Earlier this year Estonia teamed up with its neighbor Finland to buy used howitzers from South Korea. It’s not a massive deal: the Estonians are buying 12 howitzers; the Finns, 48. But it illustrates a new development in Europe: second-hand weaponry is becoming scarce.
And that’s a good thing, both because the increased demand shows that Europeans are increasingly taking defense more seriously, and because it is likely to serve as a spur to more innovation.
“25 years ago we had nothing—no weapons, no military infrastructure—so we bought a lot of things government-to-government,” says Kusti Salm, Estonia’s chief defense procurement officer, using the official term for second-hand defense equipment. “Some of the equipment was extremely cheap because it was reaching the end of its life-cycle. And some things, like vehicles and personal equipment and arms, were even donated to us. The nineties were like Christmas for countries in Central and Eastern Europe.”
The equipment was sold or donated by Western European countries including Germany, Sweden and the Netherlands who no longer deemed it necessary as Europe entered a post-history era. Ex-Warsaw Pact countries such as Estonia, Latvia, Lithuania, Poland, the Czech Republic, Slovakia, Romania, Bulgaria, who needed to move their armed forces away from Soviet equipment, eagerly bought the materiel. Indeed, buying used equipment from the West is usually the first step for any country trying to rise to Western armed forces quality. “Government-to-government sales are popular because they usually form part of much deeper defense arrangements that allow for greater interoperability and/or technology transfer partnerships,” said Daniel Fiott, Security and Defence Editor at the EUISS (the European Union Institute for Security Studies).
25 years later, the former Warsaw Pact countries are still buying weaponry: last year Poland spent 26 percent of its defense budget on equipment, while Lithuania spent 28 percent and Romania 26 percent. Lithuania needs more howitzers and infantry fighting vehicles, while Poland’s needs include combat helicopters. Unsurprisingly given these needs, last year Lithuania bought 200 military vehicles from the Dutch government. “The Latvian MOD [Ministry of Defense] has been and is very interested in the defense materiel surplus market,” Aivars Purins, the Latvian defense ministry’s deputy secretary of state for logistics, told me. “It helps us acquire a certain capability in a short timeframe, using equipment with a proven track record at an affordable price.”
But buying conditions have changed.

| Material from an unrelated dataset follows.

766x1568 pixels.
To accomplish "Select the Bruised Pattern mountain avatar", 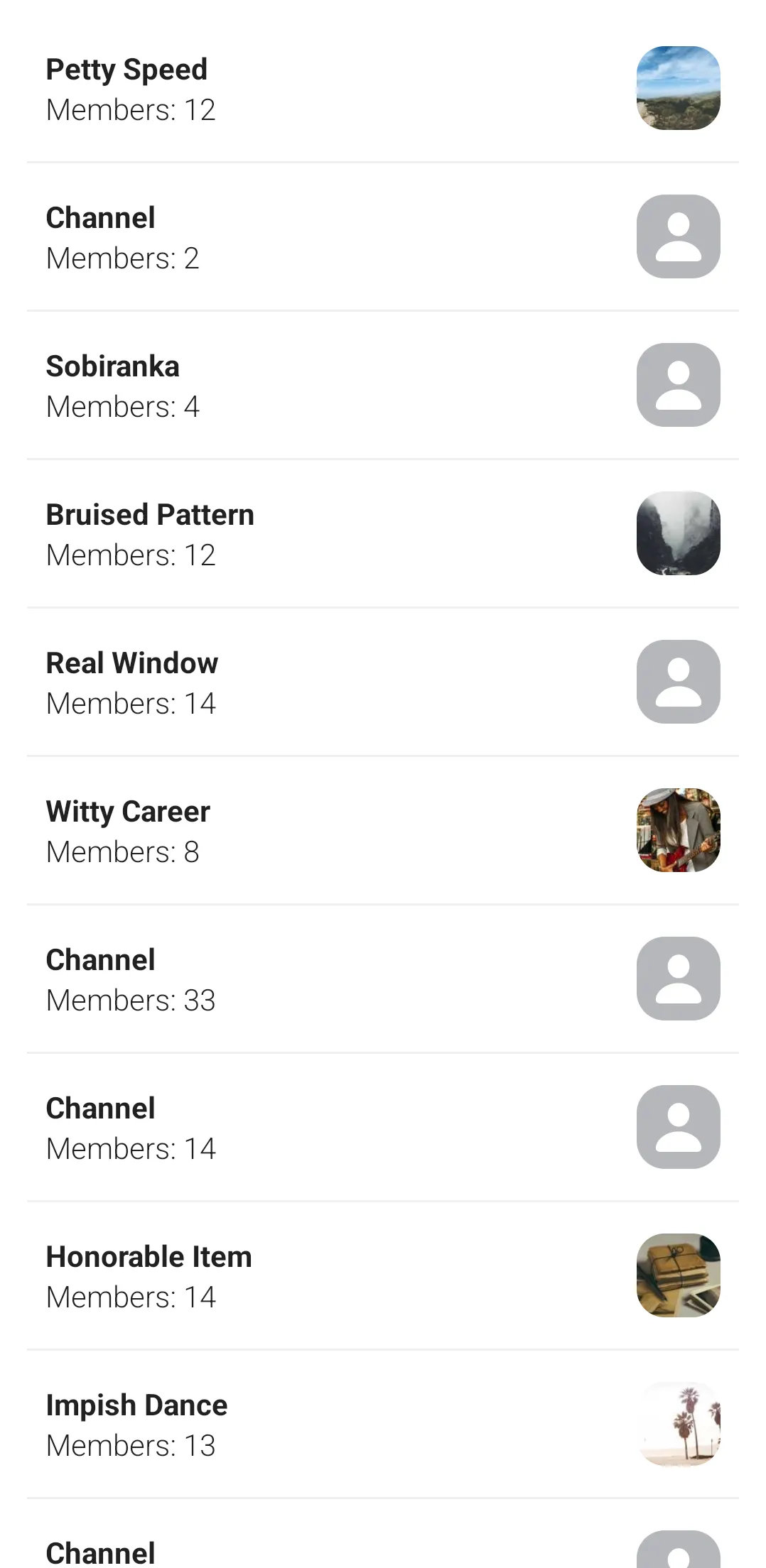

In fact, the European market for second-hand defense equipment is drying up. “It began several years ago when the leftovers of the last defense cuts from the early 2000s were sold,” Purins said. NATO’s latest statistics show equipment taking up a growing share of many NATO members’ defense budgets. That percentage increase does, of course, not fully capture the increasing equipment spending as countries are also growing their defense budgets.
The big change is happening in Western Europe. Countries such as Germany are no longer selling off usable equipment but are instead buying such equipment themselves. This spring the Bundeswehr bought back 104 of its used tanks from the defense contractor Krauss-Maffei Wegmann. “In Europe the supply of government-to-government equipment has essentially dried up,” Salm said.
Indeed, so many European countries want to buy used F-16 fighter jets from the Pentagon that the US government has run out of them. “There’s a demand for excess F-16s out there from a lot of our European partners,” Heidi Grant, deputy undersecretary of the Air Force for international affairs, said this month [June], adding that the “demand and interest is greater than I have ever seen”. In fact, Grand said, there aren’t enough F-16s to satisfy the European demand. Instead Lt. Gen. Arnold Bunch, the Air Force’s military deputy for acquisition (who like Grant spoke at the Paris Air Show), suggested that “not every country needs an F-16. Sometimes we work with them to come up with other alternatives”.
Suggesting alternatives is a commendable strategy in any sale, but in particular in defense acquisitions. While second-hand weaponry fulfills a need in European armed forces, the shortage of it will force countries to at least buy some new equipment. That’s good news, not just for defense companies’ immediate sales. “The problem with government-to-government sales is that they don’t really promote new innovation, even if such sales may result in tech transfer,” said Fiott. “The truly innovative breakthroughs occur when new systems development is underway.”
True, the loop from sales to innovation is not always clear, and it depends on the system or piece of equipment in question. Still, Fiott said, “equipment sales that are accompanied with technology transfer may certainly lead to more innovation”. And innovation is needed. While much of armed forces’ equipment remains essentially the same over the years, today’s hybrid warfare and territorial defense is very different from the out-of-area missions – primarily Iraq and Afghanistan – over the past decade. “That meant that, for example there was little focus on the development of vehicles, which is unfortunate because in this part of Europe the terrain requires very tough vehicles,” Salm told me. A terrain vehicle is, of course, far from a weapons system. But with countries going far beyond used howitzers and even new terrain vehicles, defense companies will be inspired to innovate more.